Work to complete
Copy every line from the one that holds "You are a computer-use agent." to the end of the records below, exactly and with nothing else, but without any pictures.

Segment Open

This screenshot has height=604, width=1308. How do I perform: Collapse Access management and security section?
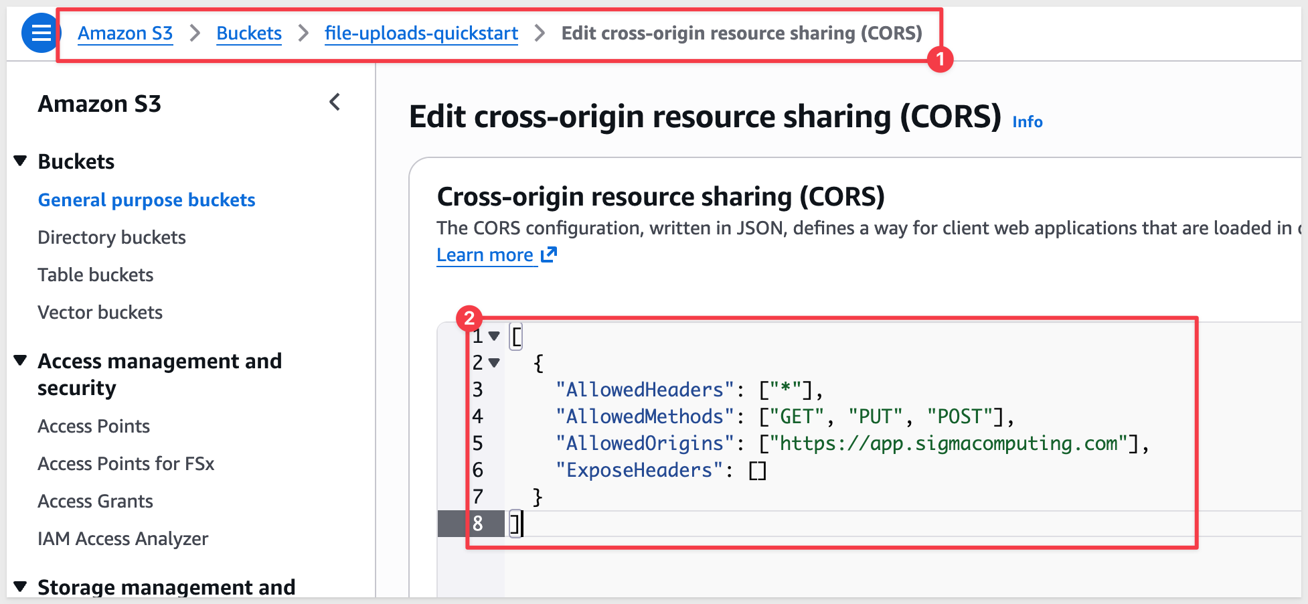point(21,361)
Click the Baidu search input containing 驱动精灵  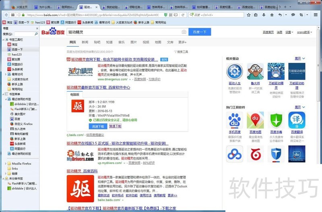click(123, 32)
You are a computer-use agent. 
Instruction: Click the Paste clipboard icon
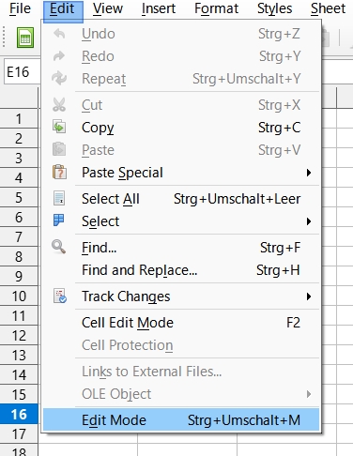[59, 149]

Segment Closed

Written answer
You are a computer-use agent. 
Instruction: Click the Paste clipboard icon
[59, 149]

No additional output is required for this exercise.